To the best of our knowledge, these data are the first to demonstrate a relationship between lower extremity arterial calcification and the presence of osteoporosis. Interestingly, we found that lower extremity arterial calcification was related with lower BMD of the hip and femur neck. The BMD of the lumbar spine was not different between groups with or without calcification. This is different from the relationship between carotid arterial calcification and BMD, which is related with lower BMD of lumbar spine, hip, and femur neck [
7]. The lower extremity arteries include the common femoral artery, superficial femoral artery, popliteal artery, and dorsal artery of the foot. These four arteries provide blood to the hip and femoral neck. The lumbar spine is supplied with blood by the lumbar arteries, which were not examined in this study. The calcification of lumbar arteries was thus not clear. It might be that lower extremity arterial calcification is more closely associated with the BMD of the hip and femur neck. Moreover, the BMD of the lumbar spine might also be related to age, weight, BMI, or estradiol [
27,
28]. Nevertheless, we found that the prevalence of osteoporosis was higher in patients with calcification in women.

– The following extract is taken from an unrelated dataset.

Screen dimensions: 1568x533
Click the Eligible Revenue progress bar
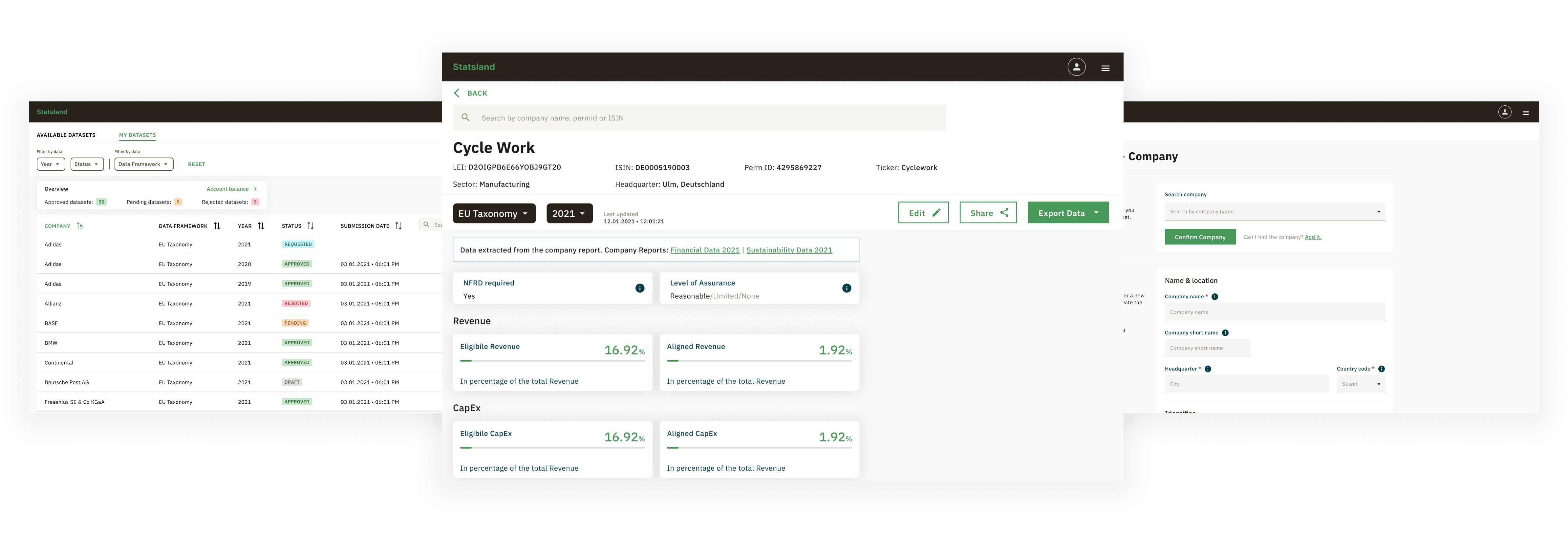552,361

Notably, the relationship between vascular disease and abnormal BMD is not the same in microangiopathy and macroangiopathy. In our previous study, the severity of microangiopathy was related to low BMD in women T2DM patients [
6]. However, in the current study, a relationship between macroangiopathy without calcification and BMD was not identified. This might indicate that macrovascular disease and microvascular disease affect osteoporosis by different mechanisms. We inferred that macrovasculature results in the infusion of bone; however, microvasculature not only provides nutrients to the bone but also adjusts bone health [
8,
29]. Thus, more studies should be performed to investigate the role of vasculopathy in the process of osteoporosis.
In addition to the inherent biases in the retrospective investigation, there are other limitations in the present study. First, there was a lack of data on bone fractures. We will perform additional studies to collect fracture information in future research. Second, cause-and-effect relationships between arterial calcification and osteoporosis could not be determined from the present study due to the cross-sectional study design. Third, since the main complaints of these patients visiting the hospital were for diabetes mellitus instead of osteoporosis, factors that could potentially affect osteoporosis, such as nutritional status (e.g., calcium and protein intake) and weight-bearing physical activity, were not recorded for the analysis. Fourth, granularity of the data on lower extremity arterial calcification, such as details on calcification of each artery, number of vascular beds with calcification, and the extent of calcification, could not be traced in this retrospective observational study. Finally, we performed this study in patients with T2DM, which limited the generalizability of our study results to patients without this disease.